Il s'agit de la commande la plus importante et la plus chère jamais passée par les CFF... et le constructeur ferroviaire suisse Stadler Rail repart bredouille. Le PDG des CFF Vincent Ducrot et le responsable du trafic voyageurs Reto Liechti soulignent à plusieurs reprises que les points attribués pour les critères d'adjudication ont été répartis de manière «mathématique». «Nous n'attribuons pas simplement deux ou trois points parce que quelque chose nous plaît», souligne Reto Liechti lors de l'annonce à Berne.
Il est en revanche surprenant de constater que le gagnant du contrat CFF n'est autre que le rival allemand de Stadler Rail: Siemens Mobility. Il remporte la commande grâce à sa proposition de 116 trains à deux étages, d'un montant de deux milliards de francs. «Le choix était clair», déclare Vincent Ducrot. Les coûts d'investissement, les frais d'exploitation, l'énergie et la maintenance ainsi que la durabilité ont notamment fait la différence.
Les fournisseurs suisses repartent bredouille
Le CEO de Stadler Markus Bernsteiner parle d'une «grande déception» tandis qu'il élogie ses propres trains à deux étages extrêmement fiables, déjà utilisés par les CFF. Stadler souligne que, malgré son site de production en Suisse, la différence de prix effective n'était que de 0,6%. Il y a donc matière à discussion. Contrairement à Stadler, Siemens n'a pas d'ateliers d'entretien en Suisse, mais obtient néanmoins de meilleurs résultats en matière de maintenance selon les CFF.
Dans son offre, Stadler souligne que près de 80% de la valeur ajoutée est générée en Suisse. Les profilés en aluminium destinés à la construction du châssis proviennent de Constellium à Sierre (VS), les trains sont assemblés dans les usines de Bussnang (TG) et St. Margrethen (SG).
Siemens marque toutefois davantage de points en matière de durabilité. Le rival de Stadler fabriquera les trains à Krefeld, en Allemagne: environ 25% du volume d'investissement devrait être réalisé en Suisse.

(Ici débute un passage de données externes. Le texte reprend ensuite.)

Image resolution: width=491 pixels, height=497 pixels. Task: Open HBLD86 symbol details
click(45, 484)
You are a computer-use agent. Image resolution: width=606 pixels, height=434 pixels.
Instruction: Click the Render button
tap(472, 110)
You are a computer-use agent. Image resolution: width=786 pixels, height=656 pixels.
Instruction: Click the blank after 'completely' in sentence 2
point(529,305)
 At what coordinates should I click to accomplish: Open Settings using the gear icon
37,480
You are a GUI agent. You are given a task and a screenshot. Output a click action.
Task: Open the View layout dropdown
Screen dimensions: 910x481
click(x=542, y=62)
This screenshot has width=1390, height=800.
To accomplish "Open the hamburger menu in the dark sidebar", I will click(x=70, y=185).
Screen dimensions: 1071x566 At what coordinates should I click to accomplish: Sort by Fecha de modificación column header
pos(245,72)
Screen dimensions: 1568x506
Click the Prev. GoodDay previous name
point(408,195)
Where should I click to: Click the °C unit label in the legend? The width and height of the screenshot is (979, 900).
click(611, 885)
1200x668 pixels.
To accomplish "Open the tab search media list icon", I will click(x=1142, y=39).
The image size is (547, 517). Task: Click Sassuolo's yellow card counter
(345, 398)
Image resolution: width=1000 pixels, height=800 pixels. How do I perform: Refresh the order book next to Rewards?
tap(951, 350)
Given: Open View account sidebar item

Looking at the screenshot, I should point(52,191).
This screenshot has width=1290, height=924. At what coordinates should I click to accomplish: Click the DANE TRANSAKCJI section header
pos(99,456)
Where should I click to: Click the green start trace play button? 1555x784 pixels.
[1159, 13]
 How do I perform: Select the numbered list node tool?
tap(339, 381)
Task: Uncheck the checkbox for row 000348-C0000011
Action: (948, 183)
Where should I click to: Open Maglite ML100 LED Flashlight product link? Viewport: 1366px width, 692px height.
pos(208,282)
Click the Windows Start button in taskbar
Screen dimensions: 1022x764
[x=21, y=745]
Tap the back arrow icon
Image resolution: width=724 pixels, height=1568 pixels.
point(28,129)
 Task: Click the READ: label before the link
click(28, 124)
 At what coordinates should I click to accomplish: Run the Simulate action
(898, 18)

Le train de Siemens n'existe que sur le papier
Alors que Stadler a mis en course un modèle de train éprouvé, le Kiss, Siemens a élaboré un nouveau concept à partir d'éléments existants. Pourtant, les CFF se sont déjà attirés bien des ennuis avec le FV-Dosto de Bombardier, connu comme étant le «train qui secoue», qui n'existait à l'époque également que sous forme de concept.
Expérimenter au détriment des voyageurs? Sur le réseau très fréquenté des CFF, soumis à des exigences spécifiques en matière de matériel roulant, il est pratiquement impossible d'acheter un véhicule prêt à l'emploi, expliquent les CFF en réponse aux questions de Blick. Les adaptations ne seraient toutefois pas comparables à l'ampleur qu'avaient prise celles du FV-Dosto.
Critique des syndicats et de la politique
Avec cette commande, ce sont deux milliards de francs qui partent en Allemagne! Cela suscite des réactions de la part des syndicats et de la politique: avec près de 6000 emplois, Stadler Rail SA est l'un des plus grands employeurs de l'industrie suisse. «Dans son message relatif à la loi fédérale sur les marchés publics, le Conseil fédéral mentionne explicitement 'la prise en compte des entreprises qui contribuent à renforcer la place industrielle et de formation en Suisse et qui encouragent les innovations économiques», peut-on lire par exemple chez Unia.
Vendredi, le conseiller national UDC argovien Thomas Burgherr a déposé une motion au Parlement concernant l'attribution du contrat. Il souhaite ainsi savoir si les intérêts et la situation de l'emploi au sein de l'industrie suisse ont été pris en compte.
«Les principes du droit des marchés publics continuent de prescrire l'égalité de traitement et la non-discrimination des soumissionnaires, a déclaré un porte-parole des CFF. Il n'est pas permis de privilégier les entreprises nationales ou de créer des avantages concurrentiels pour les entreprises nationales», a-t-il ajouté.
Stadler veut maintenant examiner attentivement les motifs de l'attribution du contrat par les CFF. Le délai pour un recours a commencé à courir.